Welcome one and all to another installment of Awesomely Shitty Movies, here at Enuffa.com!

Today it's a double-feature, as we dissect the beloved sequels to the 80s adventure/sci-fi/comedy masterpiece Back to the Future.  Yup, I'm probably gonna ruin these two movies for you.  Don't misunderstand me though, I LOVE the Back to the Future trilogy.  It's a classic series that still holds up as a tremendously enjoyable triumvirate of films, and the first one especially is required viewing for anyone who likes fun.  However, when you reaaaaally sit down and think about the second and third movies, they're full of plot holes, tacked-on character motivations, genre cliches, and time-travel paradoxes (given how much dialogue is devoted to this subject, these are kinda hard to forgive completely).
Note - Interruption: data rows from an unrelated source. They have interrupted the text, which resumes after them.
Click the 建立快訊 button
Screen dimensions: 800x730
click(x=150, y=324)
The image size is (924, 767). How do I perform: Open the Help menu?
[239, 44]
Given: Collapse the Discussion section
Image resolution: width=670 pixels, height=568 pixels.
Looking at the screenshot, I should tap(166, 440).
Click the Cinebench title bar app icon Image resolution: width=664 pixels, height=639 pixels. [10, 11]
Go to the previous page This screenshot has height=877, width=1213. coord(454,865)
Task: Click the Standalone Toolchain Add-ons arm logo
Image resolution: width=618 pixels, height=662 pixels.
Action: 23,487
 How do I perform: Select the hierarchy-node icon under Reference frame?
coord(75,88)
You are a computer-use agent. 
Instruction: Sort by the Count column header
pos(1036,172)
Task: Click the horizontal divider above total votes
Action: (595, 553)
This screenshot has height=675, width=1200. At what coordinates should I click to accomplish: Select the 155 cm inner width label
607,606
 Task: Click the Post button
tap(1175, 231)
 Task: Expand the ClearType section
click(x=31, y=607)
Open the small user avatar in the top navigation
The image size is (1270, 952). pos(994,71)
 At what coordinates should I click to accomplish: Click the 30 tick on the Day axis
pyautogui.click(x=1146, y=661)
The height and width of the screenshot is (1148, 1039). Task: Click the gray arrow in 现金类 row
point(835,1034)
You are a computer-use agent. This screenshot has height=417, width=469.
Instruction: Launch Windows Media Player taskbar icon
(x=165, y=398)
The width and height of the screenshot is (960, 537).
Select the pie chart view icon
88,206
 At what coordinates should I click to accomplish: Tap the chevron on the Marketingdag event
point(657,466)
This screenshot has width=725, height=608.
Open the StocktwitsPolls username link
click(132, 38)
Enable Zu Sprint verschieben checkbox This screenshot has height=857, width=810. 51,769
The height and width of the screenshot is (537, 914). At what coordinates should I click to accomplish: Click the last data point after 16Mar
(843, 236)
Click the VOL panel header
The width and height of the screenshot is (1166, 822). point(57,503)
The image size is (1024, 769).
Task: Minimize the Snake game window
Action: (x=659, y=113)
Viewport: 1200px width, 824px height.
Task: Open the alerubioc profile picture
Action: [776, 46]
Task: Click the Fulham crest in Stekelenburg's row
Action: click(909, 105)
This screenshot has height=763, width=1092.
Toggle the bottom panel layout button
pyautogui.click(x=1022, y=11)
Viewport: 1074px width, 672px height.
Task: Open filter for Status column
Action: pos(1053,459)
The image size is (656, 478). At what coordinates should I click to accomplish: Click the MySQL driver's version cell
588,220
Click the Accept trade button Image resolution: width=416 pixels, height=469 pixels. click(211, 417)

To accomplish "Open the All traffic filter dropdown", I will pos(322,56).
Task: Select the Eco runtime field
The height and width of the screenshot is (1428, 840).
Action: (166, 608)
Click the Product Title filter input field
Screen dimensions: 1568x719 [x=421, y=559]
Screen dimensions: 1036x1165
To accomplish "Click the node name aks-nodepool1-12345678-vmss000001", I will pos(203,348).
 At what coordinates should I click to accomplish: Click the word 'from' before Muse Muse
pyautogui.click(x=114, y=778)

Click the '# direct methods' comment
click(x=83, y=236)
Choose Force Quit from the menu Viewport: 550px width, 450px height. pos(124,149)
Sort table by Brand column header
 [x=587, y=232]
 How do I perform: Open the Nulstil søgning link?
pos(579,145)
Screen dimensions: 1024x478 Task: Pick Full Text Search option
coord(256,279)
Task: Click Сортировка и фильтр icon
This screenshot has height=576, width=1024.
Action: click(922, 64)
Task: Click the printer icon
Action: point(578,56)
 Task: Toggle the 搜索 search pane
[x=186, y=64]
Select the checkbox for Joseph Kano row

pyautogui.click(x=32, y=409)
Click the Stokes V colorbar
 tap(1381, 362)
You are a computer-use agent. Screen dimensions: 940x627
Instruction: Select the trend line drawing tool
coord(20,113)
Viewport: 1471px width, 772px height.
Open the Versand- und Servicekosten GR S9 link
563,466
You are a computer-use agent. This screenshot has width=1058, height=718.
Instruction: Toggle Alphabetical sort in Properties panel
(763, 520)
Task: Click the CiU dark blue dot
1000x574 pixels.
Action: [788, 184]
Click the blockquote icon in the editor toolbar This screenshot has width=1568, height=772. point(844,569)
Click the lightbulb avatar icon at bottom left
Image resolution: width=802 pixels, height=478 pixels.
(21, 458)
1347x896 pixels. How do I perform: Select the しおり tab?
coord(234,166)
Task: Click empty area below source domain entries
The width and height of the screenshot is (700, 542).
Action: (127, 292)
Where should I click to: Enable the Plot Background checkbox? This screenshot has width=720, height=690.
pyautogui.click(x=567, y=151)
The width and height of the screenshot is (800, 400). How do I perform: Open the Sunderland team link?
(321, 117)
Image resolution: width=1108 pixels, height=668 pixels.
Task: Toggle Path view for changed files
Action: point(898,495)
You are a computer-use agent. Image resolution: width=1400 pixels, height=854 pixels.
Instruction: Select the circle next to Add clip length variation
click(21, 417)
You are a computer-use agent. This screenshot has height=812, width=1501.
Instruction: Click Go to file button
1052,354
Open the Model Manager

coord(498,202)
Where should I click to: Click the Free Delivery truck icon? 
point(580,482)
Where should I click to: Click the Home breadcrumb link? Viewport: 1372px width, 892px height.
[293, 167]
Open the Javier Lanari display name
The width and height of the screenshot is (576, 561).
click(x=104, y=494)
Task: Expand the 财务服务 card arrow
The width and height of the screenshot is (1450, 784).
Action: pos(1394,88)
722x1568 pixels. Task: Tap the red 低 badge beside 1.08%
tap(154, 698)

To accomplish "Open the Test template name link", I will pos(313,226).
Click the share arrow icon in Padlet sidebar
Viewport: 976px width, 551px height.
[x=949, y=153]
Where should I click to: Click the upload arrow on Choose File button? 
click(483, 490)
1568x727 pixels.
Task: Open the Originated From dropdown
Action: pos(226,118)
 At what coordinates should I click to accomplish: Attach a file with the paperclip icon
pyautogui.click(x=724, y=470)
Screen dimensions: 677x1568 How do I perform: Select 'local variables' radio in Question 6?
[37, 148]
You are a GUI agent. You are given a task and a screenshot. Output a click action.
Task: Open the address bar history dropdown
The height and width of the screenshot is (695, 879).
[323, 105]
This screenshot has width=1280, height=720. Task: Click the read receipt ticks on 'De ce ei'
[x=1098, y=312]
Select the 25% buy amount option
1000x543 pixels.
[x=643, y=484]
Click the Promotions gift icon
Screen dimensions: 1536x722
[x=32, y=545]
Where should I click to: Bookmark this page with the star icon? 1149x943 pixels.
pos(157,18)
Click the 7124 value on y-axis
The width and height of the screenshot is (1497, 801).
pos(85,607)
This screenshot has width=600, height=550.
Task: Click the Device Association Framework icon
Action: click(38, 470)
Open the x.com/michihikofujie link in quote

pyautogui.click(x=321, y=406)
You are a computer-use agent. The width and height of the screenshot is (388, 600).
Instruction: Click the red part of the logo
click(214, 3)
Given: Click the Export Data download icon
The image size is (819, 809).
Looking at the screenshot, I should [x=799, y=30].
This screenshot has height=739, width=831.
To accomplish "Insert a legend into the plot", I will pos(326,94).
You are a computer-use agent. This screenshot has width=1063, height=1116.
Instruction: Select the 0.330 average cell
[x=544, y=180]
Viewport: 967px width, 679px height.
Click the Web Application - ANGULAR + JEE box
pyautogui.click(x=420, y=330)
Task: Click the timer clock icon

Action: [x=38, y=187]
So join me and dip your toes into the pool of overanalysis.  Really, the water's fine!





The Awesome

The Story

Picking up right where the first movie left off, Doc Brown has just returned from the year 2015 (Christ, that's THIS YEAR!) and urgently needs Marty and Jennifer to go back with him to stop their kids from royally screwing up the McFlys' entire future.  While in 2015 Marty (with the help of the villain Biff Tannen) inadvertently creates a rift that alters the last sixty years in horrible ways.  What follows is a complex adventure that sees our heroes jumping to different eras in the hopes of repairing the damaged timeline.  In the process Doc is accidentally displaced to 1885, and the third film (set in the Old West) sees Marty follow him back in the hopes of preventing his murder at the hands of Biff's ancestor Buford Tannen, so they can both get back to 1985 where they belong.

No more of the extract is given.